Problem requirements — All that is required is the number of lines in this listing that hold "will".

Records provided —
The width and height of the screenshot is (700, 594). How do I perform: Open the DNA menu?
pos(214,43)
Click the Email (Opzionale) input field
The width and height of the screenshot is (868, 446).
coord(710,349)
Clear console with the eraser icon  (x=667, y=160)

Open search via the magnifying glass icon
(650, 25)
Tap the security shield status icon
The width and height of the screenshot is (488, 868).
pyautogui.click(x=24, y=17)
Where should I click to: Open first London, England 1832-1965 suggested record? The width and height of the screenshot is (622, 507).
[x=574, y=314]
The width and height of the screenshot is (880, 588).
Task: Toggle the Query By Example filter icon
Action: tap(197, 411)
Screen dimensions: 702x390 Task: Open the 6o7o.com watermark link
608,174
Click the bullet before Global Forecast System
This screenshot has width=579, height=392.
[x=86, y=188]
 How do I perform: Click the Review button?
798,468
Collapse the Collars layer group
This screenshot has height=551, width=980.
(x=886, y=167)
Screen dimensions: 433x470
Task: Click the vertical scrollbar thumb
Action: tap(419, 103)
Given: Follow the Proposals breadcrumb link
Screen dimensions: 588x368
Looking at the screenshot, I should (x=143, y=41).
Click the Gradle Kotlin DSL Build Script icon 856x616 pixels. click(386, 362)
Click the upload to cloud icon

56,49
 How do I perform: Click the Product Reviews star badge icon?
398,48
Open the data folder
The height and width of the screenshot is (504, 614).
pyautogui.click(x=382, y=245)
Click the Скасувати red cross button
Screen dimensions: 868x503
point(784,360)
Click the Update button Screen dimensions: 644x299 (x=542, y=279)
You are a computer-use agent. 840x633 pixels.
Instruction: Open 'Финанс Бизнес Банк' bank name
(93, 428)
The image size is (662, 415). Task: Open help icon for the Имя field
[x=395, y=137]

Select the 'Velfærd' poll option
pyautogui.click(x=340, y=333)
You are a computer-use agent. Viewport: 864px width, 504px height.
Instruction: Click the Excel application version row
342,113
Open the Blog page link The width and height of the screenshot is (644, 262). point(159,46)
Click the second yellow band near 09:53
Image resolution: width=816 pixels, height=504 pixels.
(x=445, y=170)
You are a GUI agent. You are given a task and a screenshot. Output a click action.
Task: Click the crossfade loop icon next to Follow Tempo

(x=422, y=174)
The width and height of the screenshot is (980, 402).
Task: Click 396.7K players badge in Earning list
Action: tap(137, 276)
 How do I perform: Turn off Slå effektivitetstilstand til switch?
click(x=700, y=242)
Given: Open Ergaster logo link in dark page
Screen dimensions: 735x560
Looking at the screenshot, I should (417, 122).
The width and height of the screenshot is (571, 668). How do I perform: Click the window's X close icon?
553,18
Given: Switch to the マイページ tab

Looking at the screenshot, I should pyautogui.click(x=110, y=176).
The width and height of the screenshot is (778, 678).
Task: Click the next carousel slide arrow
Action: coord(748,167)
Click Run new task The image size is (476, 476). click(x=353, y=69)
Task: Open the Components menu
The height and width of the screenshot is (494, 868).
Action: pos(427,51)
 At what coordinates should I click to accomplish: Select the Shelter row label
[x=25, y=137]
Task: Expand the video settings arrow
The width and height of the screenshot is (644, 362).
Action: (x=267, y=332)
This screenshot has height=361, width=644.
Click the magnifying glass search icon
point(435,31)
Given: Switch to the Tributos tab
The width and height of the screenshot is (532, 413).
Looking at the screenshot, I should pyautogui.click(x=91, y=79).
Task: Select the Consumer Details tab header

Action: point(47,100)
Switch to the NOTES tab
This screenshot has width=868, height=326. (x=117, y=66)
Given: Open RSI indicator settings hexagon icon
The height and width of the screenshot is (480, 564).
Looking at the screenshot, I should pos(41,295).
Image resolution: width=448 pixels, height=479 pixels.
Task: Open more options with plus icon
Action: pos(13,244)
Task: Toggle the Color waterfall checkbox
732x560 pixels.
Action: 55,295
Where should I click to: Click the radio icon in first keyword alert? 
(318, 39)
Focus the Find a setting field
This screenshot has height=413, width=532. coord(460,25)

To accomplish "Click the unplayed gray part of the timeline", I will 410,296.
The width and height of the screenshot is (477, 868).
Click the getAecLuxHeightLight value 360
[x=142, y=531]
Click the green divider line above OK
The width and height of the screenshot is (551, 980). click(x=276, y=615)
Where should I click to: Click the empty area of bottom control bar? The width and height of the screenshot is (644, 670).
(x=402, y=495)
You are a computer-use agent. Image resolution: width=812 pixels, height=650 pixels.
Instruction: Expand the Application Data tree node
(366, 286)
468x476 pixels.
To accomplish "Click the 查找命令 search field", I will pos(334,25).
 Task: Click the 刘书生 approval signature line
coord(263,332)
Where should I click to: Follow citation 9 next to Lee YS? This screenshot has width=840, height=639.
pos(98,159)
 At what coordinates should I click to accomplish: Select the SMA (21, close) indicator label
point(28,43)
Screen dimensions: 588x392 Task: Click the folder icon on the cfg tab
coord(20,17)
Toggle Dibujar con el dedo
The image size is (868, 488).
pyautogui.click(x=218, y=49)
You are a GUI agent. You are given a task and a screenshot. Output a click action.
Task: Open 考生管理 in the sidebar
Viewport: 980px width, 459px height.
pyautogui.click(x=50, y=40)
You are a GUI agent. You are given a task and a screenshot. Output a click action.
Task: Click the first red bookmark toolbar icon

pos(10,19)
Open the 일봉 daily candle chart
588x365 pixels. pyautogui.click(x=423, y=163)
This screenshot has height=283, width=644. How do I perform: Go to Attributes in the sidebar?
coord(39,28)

Task answer — 2